◆ Set exercise
Shift each coordinate in the answers up by 86, then write out all of the entries below again, requests included, without the pictures. Change only the answer coordinates.
***
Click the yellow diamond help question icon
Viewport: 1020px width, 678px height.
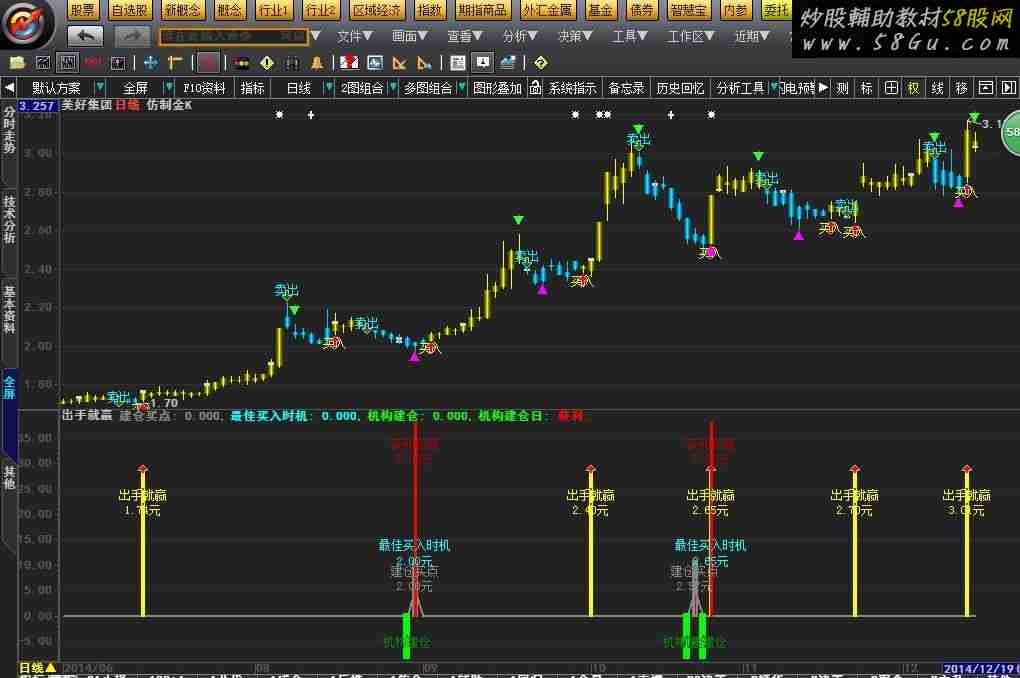(540, 62)
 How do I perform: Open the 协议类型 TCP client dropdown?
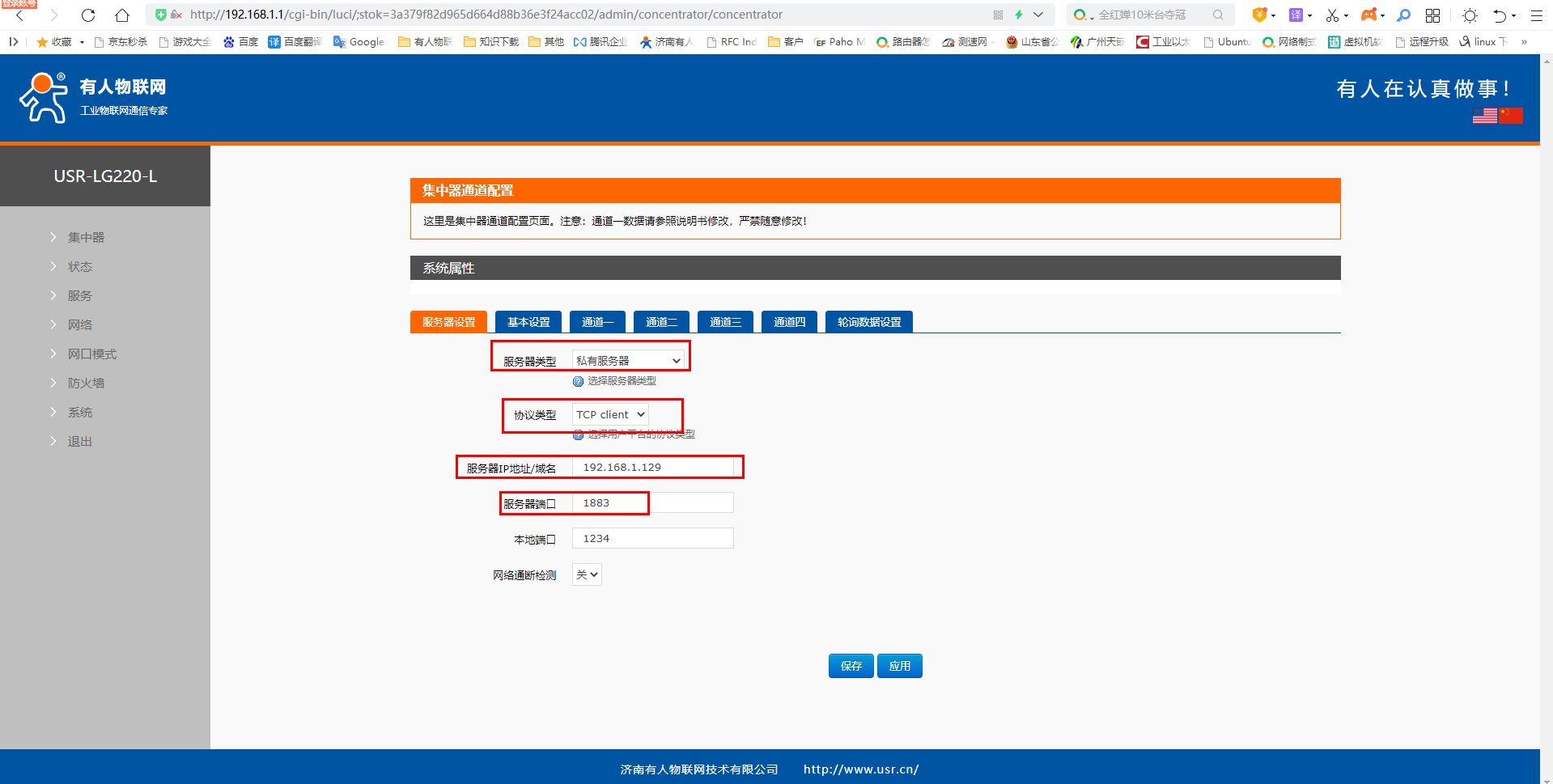coord(610,414)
***
◆ Complete answer
Click the yellow diamond help question icon
Viewport: 1020px width, 678px height.
(626, 148)
 How do I perform: Open the 协议类型 TCP client dropdown?
coord(696,500)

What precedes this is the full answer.